20 healthy, abstinent women participated in a placebo-controlled, double-blind Phase 1 trial (RCT) at 1 US site, and were randomized (4:1) to apply 4 mL of PC-1005 or placebo vaginally once daily for 14d. The RCT was preceded by an open label safety run-in (OL) with 5 women applying PC-1005 once daily for 3d. Assessments included physical and pelvic exams, PK blood draws, safety labs, and colposcopy (with biopsies and cervicovaginal lavages [CVL] in the RCT). MIV-150 (plasma, CVL, tissue), zinc (plasma, CVL), and CG (CVL) concentrations were measured with LCMS-MS, ICP-MS, and ELISA, respectively. Antiviral activity against HIV, HSV-2 and HPV in CVL was measured using cell-based assays. Adherence and acceptability were assessed quantitatively via paper-based questionnaires. Safety, acceptability and adherence data were analyzed descriptively. PK parameters were calculated using non-compartmental techniques and actual sampling times. EC50 values for CVL antiviral activity were calculated using a dose-response inhibition analysis.
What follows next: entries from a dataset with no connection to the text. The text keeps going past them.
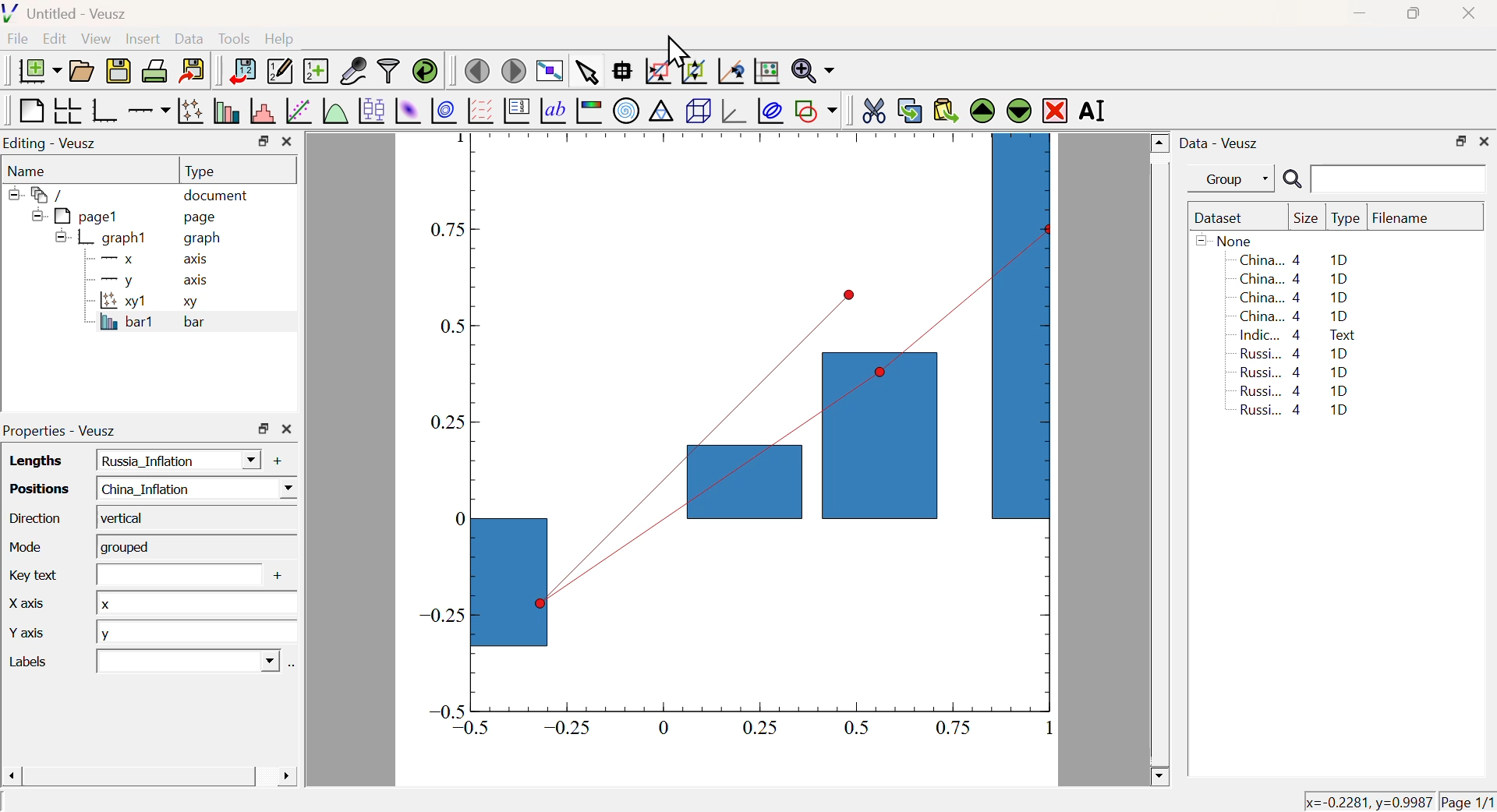  What do you see at coordinates (299, 113) in the screenshot?
I see `Fit a function to data` at bounding box center [299, 113].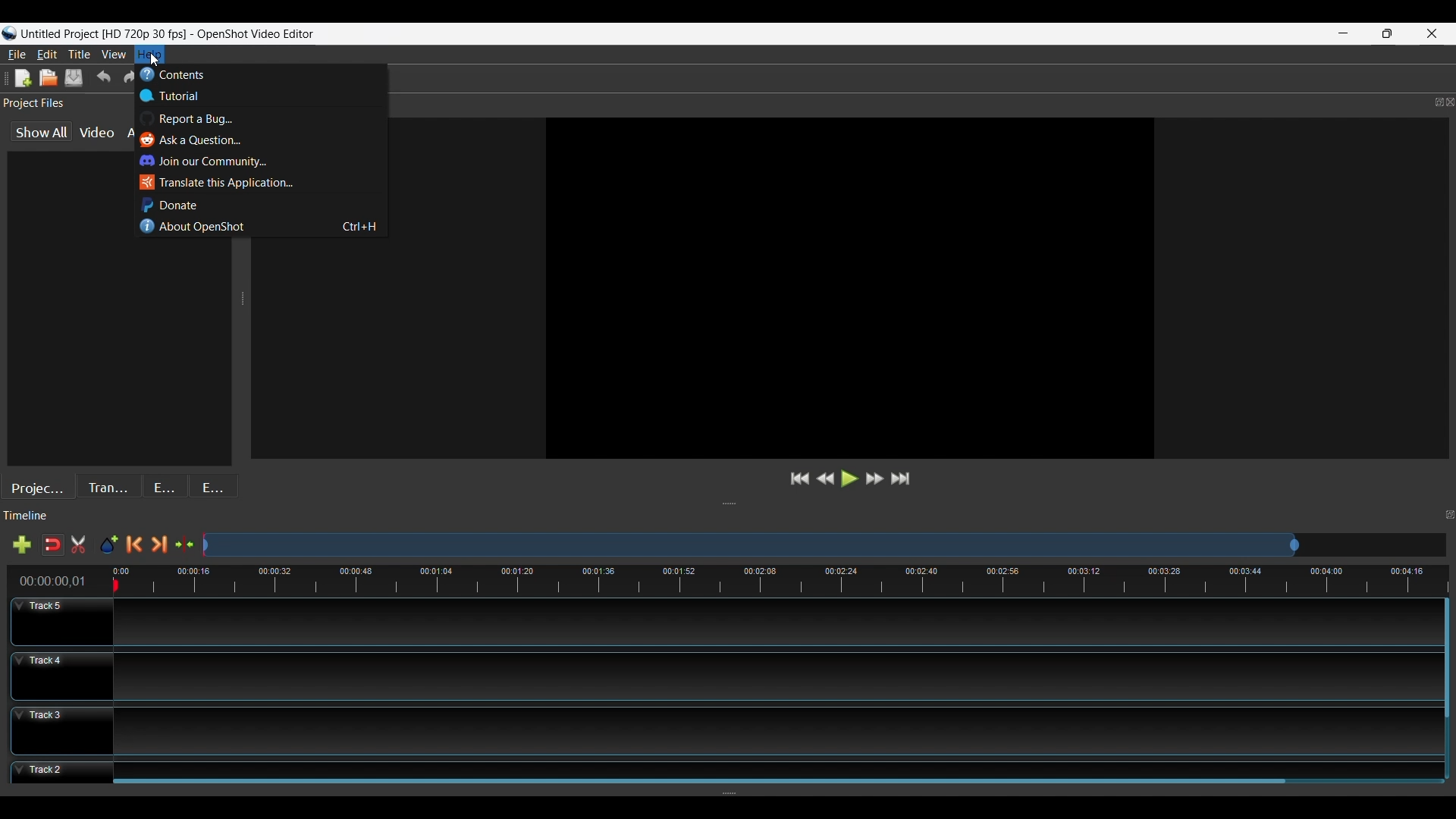 This screenshot has width=1456, height=819. What do you see at coordinates (849, 287) in the screenshot?
I see `Preview Window` at bounding box center [849, 287].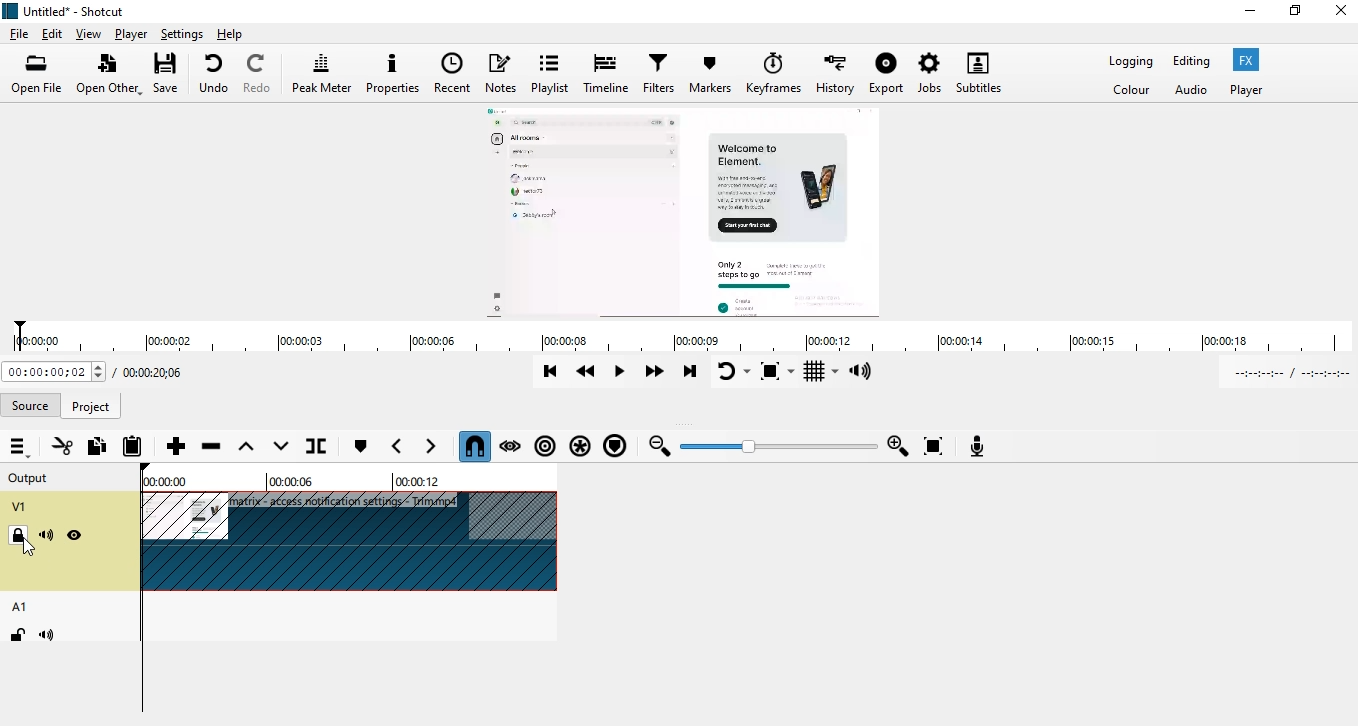 This screenshot has height=726, width=1358. Describe the element at coordinates (661, 73) in the screenshot. I see `filters` at that location.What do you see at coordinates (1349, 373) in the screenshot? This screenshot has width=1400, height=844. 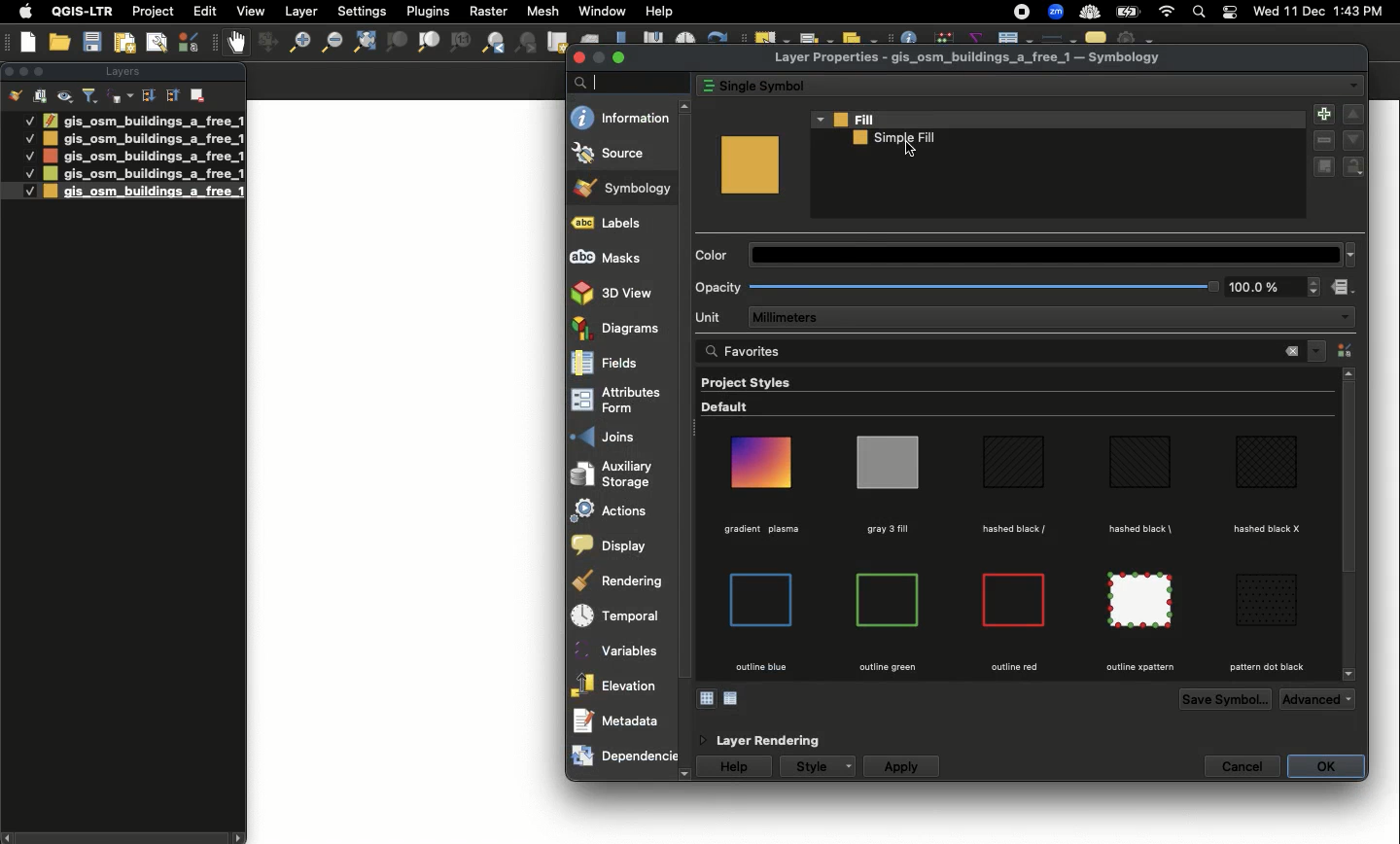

All 5 participants completed the OL period and applied 3/3 doses. 17 participants completed the RCT, 2 were lost to follow up (1 never dosed), 1 withdrew before dosing, and 16 applied ≥ 93% of doses. Participants were 30 years old, on average (range 19-44) and 52% were Black or African American. Acceptability was high; 94% of participants reported willingness to use the gel in the future. AE rates, most of which were mild and/or unrelated, were similar in both gel groups. MIV-150 was absorbed systemically at low levels without accumulation (Table 1). Plasma zinc concentrations were unchanged from baseline. 7/7 CVLs collected 4h post-dose demonstrated measurable anti-HIV and anti-HPV activity. High antiviral activity in baseline CVLs precluded assessment of anti-HSV-2 activity in cell-based assays.
PC-1005 gel used vaginally for 14d was well-tolerated, with low systemic absorption of MIV-150, and measurable HIV and HPV antiviral activity in CVL. These results warrant continued development of PC-1005 as a viable vaginal or rectal microbicide for prevention of HIV and other STIs.